30 anni fà la conquista della Luna
Massimiliano Mannucci & Nico Montigiani
Era il 4 Ottobre 1957 e il satellite sovietico Sputnik 1, una sfera metallica di soli 58 centimetri di diametro entrava in orbita intorno alla terra. Al giorno d’oggi, abituati come siamo a veder rientrare dallo spazio lo Shuttle come se fosse un areo ordinario, pensare a quella sfera di mezzo metro ci disegna sul volto un leggero sorriso, ma tale evento ha segnato la storia dell’astronautica per tutti gli anni a venire. Ciò che sembrava essere solo argomento da utopici trattati di missilistica che ormai circolavano nel mondo accademico da ben prima della seconda guerra mondiale era improvvisamente diventato realtà. Un razzo vettore era riuscito a depositare in orbita intorno alla Terra un manufatto umano capace di compiere rilevamenti. Se da una parte tutto ciò lo si può leggere come un qualcosa di estremamente positivo, dall’altro questa era l’indiscutibile dimostrazione che una delle due potenze militari del mondo, in tal caso l’Unione Sovietica, possedeva una tecnologia palesemente superiore a quella degli Stati Uniti, motivo questo di potenziali instabilità politiche. Ma l’allora presidente americano Eisenhower sottovalutò quella che era l’ormai avviata corsa allo spazio e ciò gli valse le critiche del Senatore e futuro Presidente Lyndon Jonson il quale faceva notare che “Primi nello spazio significa primi in tutto”. Nel frattempo l’Unione Sovietica dominava le cronache con un susseguirsi di record. Il 3 Novenbre del 1957 lancia lo Sputnik 2 con a bordo un animale: la cagnetta Laika. Si trattava del primo essere vivente nello spazio, dove però rimase poiché il suo viaggio era previsto senza ritorno. Nell’Agosto 1960 furono invece lanciate le cagnette Belka e Strelka, rientrate poi sane e salve a terra. L’apoteosi fu infine raggiunta il 12 Aprile del 1961 con il lancio e il recupero dell’Astronauta Yuri Gagarin a bordo della navetta Vostok 1 dopo un orbita di 89 minuti. Si trattava del primo uomo nello spazio.

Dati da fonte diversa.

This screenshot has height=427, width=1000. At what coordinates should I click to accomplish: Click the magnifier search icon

Nonostante gli sforzi che gli USA stavano compiendo, l’URSS rimaneva davanti nella corsa allo spazio ed è in questo panorama che si venne a trovare il novello presidente John F. Kennedy al momento della sua elezione. Conscio dell’importanza che il dominio dello spazio avrebbe avuto negli anni a venire all’interno degli equilibri socio-politici e militari fra le due superpotenze, l’amministrazione americana si trovava nella condizione di dover colmare il gap tecnologico e possibilmente sopravanzarlo dando dimostrazione dell’avvenuto sorpasso portando a termine un’impresa di portata storica. Il 25 Maggio 1961 divenne così una data fondamentale nella corsa alla conquista dello spazio poiché il Presidente John F. Kennedy, durante una conferenza, dichiarò quanto segue:
”Io credo che questa nazione dovrebbe impegnarsi per raggiungere l’obiettivo, prima della fine di questo decennio, di far atterrare un uomo sulla Luna e di farlo ritornare sano e salvo sulla Terra.”

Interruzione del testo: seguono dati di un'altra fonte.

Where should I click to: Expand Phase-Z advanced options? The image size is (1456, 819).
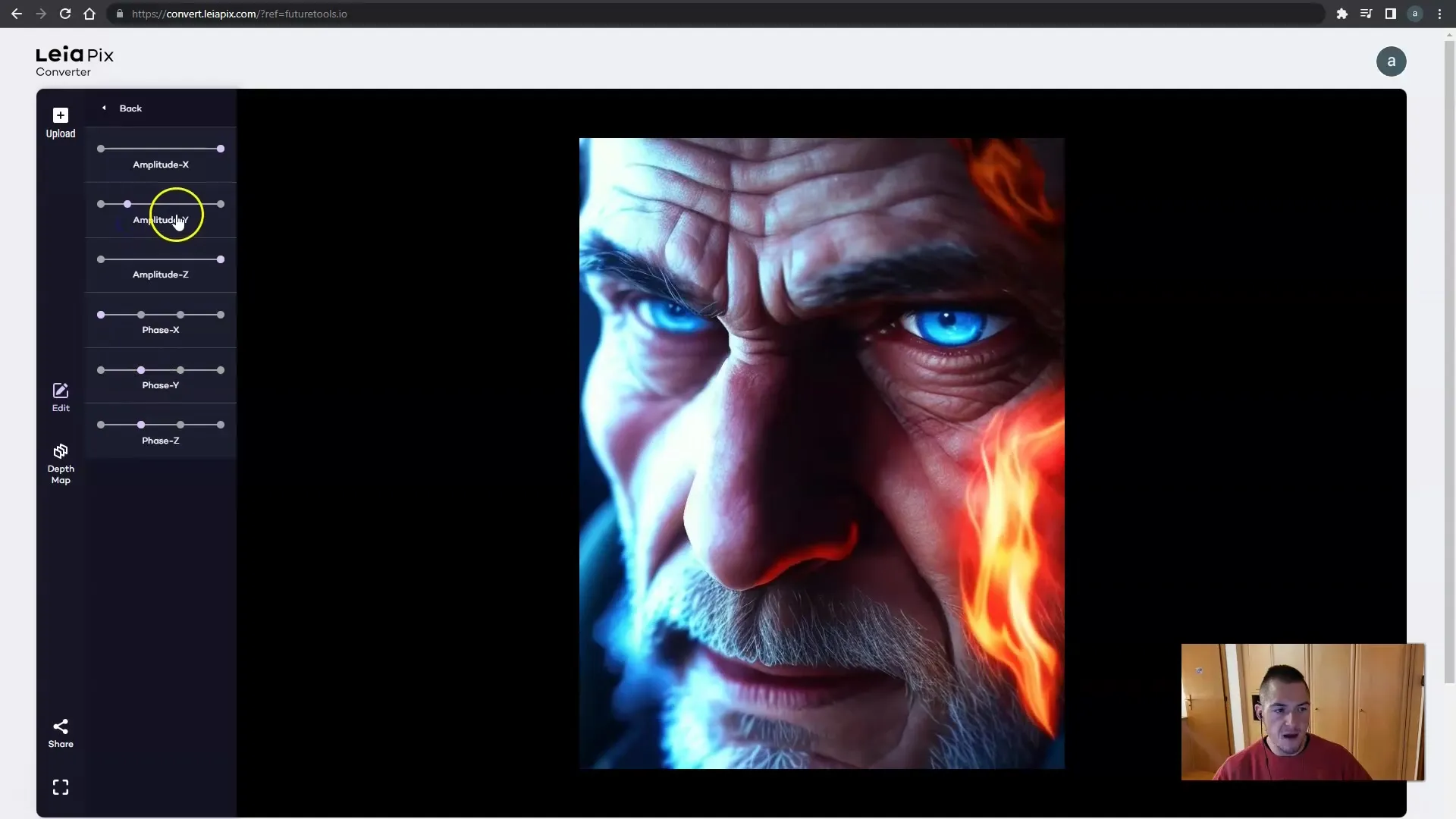tap(160, 440)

Fu da questa data che le attività della NASA (National Aeronautics and Space Administration), agenzia nata nel 1958 per opera del Presidente Lyndon Jonson, si intensificarono procedendo verso direzioni ben precise, come gli studi sul comportamento dell’uomo in assenza di gravità, sulle operazioni extraveicolari e sullo sviluppo di tecnologie atte a portare l’uomo sulla Luna, inclusi razzi vettori e sistemi di attracco in orbita.
A tale fine furono attivati in contemporanea più programmi.
Lo sviluppo del vettore Saturno fu affidato a Von Braun, mentre le prove operative dei nuovi componenti che avrebbero poi formato la navetta ospitante i tre astronauti furono affidate al programma Gemini.
Programma GEMINI
Il progetto Gemini constò di ben 12 lanci: dieci portati a termine con equipaggio umano e due totalmente automatiche. L’obiettivo di tale programma era il seguente:
· Esporre l’uomo e le apparecchiature a missioni della durata di due settimane e valutare gli effetti dovuti all’assenza di gravità.
· Testare le operazioni di rendezvous e di aggancio con veicoli orbitanti usando il sistema di propulsione del veicolo stesso.
· Perfezionare il metodo di rientro nell’atmosfera.
Tutte le missioni furono gestite dal “Manned Spacecraft Center” di Houston, Texas, sotto la direzione del “Manned Space Flight, NASA Head Quarters, Washington D.C.”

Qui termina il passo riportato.